[Data records]
=== Section Start ===

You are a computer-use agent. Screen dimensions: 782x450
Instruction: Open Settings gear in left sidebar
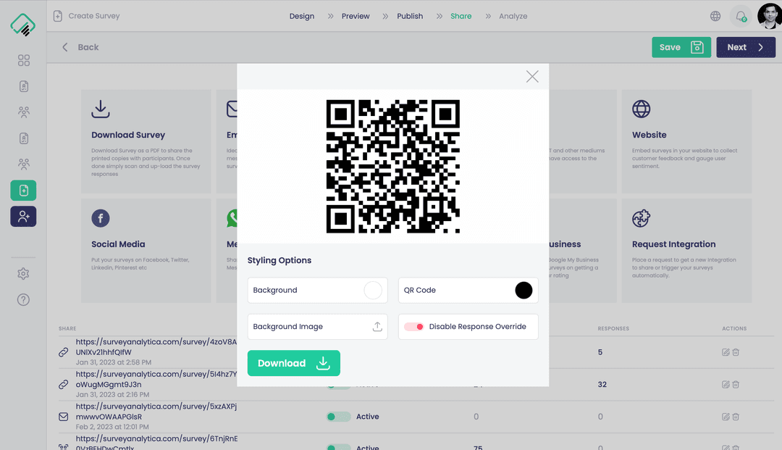coord(24,274)
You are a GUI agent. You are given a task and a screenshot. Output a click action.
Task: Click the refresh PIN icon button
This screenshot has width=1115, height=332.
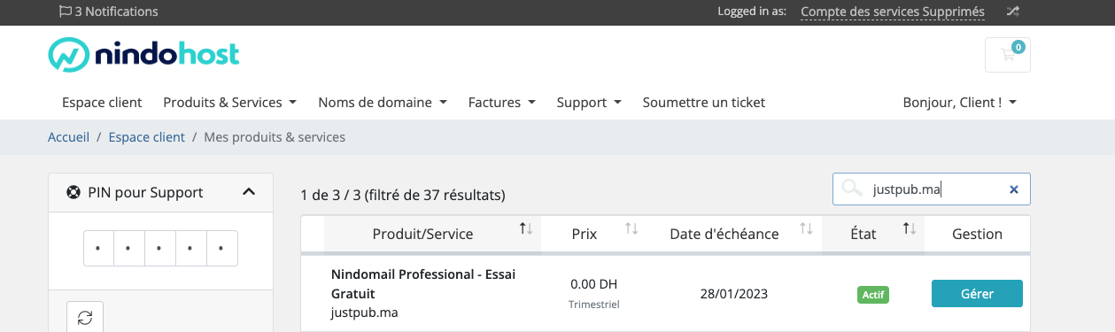(85, 317)
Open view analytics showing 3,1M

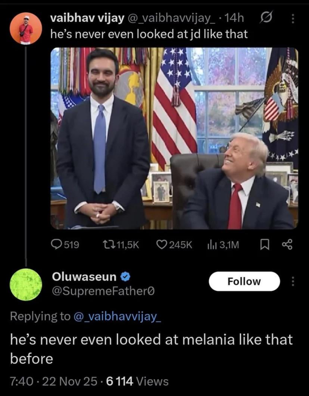coord(212,244)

=== Section End ===

### [Problem]
Your reply should restate the data above word for word and contain no pictures.

### [Expected answer]
You are a computer-use agent. Screen dimensions: 782x450
Instruction: Open Settings gear in left sidebar
coord(24,274)
You are a GUI agent. You are given a task and a screenshot. Output a click action.
Task: Click the refresh PIN icon button
This screenshot has width=1115, height=332.
(85, 317)
Open view analytics showing 3,1M

coord(212,244)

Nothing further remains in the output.